3. Do Incumprimento do Contrato-Promessa
    Da necessidade de interpelação para constituição em mora e em incumprimento e culpa como requisitos da cláusula penal
    3.1. Discorda o recorrente do entendimento vertido na sentença de que as partes estabeleceram no contrato uma cláusula resolutiva.
    Está em causa a seguinte cláusula:
    "se o processo da herança não estiver completo de molde a escritura poder ser outorgada até à data prevista na cláusula anterior ou, ainda se o terreno objecto deste contrato não for propriedade perfeita, o 2.º outorgante tem o direito de se recusar a celebrar a escritura e o 1.º outorgante tem de indemnizar o 2.º outorgante no dobro do montante ora pago a título de sinal e princípio de pagamento".
    Numa argumentação algo rebuscada, o recorrente entende que o que ali se pressupõe é que o 1.° réu e promitente vendedor teria que agendar a escritura de compra e venda do imóvel objecto do litígio, que em seguida o autor e promitente comprador teria o direito de se recusar a celebrar a mesma e que essa recusa iria activar o direito do autor a ser indemnizado.
    Seria necessário, para que a resolução operasse, a emissão de uma declaração negocial de qualquer das partes nesse sentido, dali resultando antes o direito potestativo do promitente-comprador a obstar ao cumprimento do contrato caso não se verificassem determinados pressupostos (i.e., a conclusão do processo de herança e ou a natureza de propriedade perfeita do terreno).
    Mesmo a entender-se que estaríamos perante uma cláusula resolutiva, sempre se dirá que a mesma nunca operaria de forma automática, sendo sempre necessário que o Autor exercesse o direito potestativo a recusar a celebração da escritura e a manifestar a intenção de resolver o contrato.

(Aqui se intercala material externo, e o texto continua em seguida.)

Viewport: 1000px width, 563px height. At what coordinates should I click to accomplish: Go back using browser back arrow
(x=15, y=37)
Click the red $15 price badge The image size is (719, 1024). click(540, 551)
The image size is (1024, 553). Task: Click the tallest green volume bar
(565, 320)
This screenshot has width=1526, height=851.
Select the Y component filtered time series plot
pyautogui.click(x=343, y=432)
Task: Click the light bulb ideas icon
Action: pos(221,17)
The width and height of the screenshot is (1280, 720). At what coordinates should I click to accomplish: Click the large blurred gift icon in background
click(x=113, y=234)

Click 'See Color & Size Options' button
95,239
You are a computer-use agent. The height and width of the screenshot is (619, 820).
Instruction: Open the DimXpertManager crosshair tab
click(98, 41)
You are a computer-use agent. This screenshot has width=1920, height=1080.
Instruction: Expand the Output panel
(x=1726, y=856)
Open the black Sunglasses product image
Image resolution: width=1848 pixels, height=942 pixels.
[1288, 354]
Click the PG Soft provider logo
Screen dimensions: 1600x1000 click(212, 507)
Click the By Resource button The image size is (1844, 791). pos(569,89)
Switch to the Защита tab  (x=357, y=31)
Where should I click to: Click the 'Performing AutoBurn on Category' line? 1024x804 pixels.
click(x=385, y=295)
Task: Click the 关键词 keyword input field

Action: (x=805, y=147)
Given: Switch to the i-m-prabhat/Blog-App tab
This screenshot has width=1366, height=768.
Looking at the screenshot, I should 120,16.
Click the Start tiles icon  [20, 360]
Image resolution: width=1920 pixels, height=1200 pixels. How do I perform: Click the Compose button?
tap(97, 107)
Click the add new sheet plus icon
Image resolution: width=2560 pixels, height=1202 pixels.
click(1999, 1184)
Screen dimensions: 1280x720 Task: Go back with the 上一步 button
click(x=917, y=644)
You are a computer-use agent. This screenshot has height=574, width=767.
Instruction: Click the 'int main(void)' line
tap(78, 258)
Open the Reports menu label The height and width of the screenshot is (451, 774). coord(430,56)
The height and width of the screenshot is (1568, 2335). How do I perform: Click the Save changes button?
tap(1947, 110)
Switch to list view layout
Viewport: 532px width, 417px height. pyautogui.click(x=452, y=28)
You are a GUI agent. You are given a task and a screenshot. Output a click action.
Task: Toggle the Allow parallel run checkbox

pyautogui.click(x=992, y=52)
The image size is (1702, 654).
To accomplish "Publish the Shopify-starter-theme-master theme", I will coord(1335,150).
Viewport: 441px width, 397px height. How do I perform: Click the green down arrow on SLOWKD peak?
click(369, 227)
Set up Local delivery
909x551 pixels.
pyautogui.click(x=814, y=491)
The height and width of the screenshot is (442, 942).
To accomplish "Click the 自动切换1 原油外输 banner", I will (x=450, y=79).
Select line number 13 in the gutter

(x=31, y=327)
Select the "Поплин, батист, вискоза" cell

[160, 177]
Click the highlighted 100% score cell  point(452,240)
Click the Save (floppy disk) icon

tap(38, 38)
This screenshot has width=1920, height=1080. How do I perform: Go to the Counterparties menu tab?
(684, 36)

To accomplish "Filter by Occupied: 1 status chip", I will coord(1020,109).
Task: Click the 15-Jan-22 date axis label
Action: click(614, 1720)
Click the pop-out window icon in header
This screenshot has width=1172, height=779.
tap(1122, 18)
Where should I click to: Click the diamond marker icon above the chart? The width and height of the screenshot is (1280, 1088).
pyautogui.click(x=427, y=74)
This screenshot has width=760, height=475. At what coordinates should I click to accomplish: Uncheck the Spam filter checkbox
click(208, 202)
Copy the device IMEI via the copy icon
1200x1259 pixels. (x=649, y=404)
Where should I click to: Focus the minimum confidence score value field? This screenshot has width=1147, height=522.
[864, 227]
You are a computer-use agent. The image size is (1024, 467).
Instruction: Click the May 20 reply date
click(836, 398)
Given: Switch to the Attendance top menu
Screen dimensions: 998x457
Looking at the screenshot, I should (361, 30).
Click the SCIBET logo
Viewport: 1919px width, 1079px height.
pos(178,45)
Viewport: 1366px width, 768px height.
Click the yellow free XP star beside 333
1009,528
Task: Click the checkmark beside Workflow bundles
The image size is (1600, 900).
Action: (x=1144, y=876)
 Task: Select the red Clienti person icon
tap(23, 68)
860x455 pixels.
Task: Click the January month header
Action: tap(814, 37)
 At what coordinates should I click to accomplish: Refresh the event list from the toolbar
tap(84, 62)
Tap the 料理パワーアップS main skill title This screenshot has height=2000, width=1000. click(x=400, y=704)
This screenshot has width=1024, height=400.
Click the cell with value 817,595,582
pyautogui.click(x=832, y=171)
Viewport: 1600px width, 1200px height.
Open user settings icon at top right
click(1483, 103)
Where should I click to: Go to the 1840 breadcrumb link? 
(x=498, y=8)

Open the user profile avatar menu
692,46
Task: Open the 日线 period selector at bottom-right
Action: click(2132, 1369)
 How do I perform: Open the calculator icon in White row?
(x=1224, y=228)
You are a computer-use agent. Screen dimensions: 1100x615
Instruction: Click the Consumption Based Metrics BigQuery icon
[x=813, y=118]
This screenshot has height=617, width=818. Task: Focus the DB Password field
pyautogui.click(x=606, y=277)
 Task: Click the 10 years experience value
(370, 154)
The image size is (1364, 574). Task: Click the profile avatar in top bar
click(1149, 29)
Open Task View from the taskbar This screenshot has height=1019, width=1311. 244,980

    Resultaria até claro da matéria dada como provada que o autor não só nunca manifestou a sua intenção de resolver o contrato como ainda insistiu sempre pelo cumprimento do contrato promessa ao longo de todos estes anos, mesmo após ter aceite o pagamento no montante de HKD40.000.000,00.
    
    3.2. Sobre a alegada ausência da cláusula resolutiva contrapõe o recorrido que a estipulação de uma verdadeira cláusula resolutiva no contrato promessa em causa é facto incontestável, nomeadamente nos termos em que foi levado às alíneas D) e E) da matéria de facto assente.
    
    3.3. Se é verdade que estes termos contêm muito claramente o desenho típico da cláusula resolutiva: a fixação de uma data limite para o cumprimento do contrato e o reconhecimento expresso ao credor promitente-comprador do direito de recusar a celebração da escritura depois dessa data, se contêm ainda os mesmos termos a contrapartida da resolução estipulada em estreita ligação com a cláusula resolutiva, a saber: "o 1.º outorgante tem de indemnizar o 2.º outorgante do dobro do montante ora pago a título de sinal e de princípio de pagamento", importa não esquecer que os termos adoptados em tal cláusula não estabelecem a resolução como automaticamente decorrente de um prazo ou da verificação das condições resolutivas de forma a que, preenchidos esses condicionalismos a resolução operasse automaticamente.
    
    3.4. Trata-se de uma questão de interpretação negocial e é equacionada na Doutrina em termos tais que se constata que se as partes convencionam que o cumprimento de um contrato-promessa deverá verificar-se até certo momento, hipótese, em que, referido o prazo ao cumprimento das obrigações, não é de duvidar que se trata de um prazo destas (das obrigações), desencadeador do respectivo vencimento; em dúvida pode ficar isso sim se o prazo convencionalmente estabelecido é ou não essencial, isto é, se o seu esgotamento, sem que tenha havido cumprimento, basta ou não para constituir o devedor numa situação de definitivo não cumprimento.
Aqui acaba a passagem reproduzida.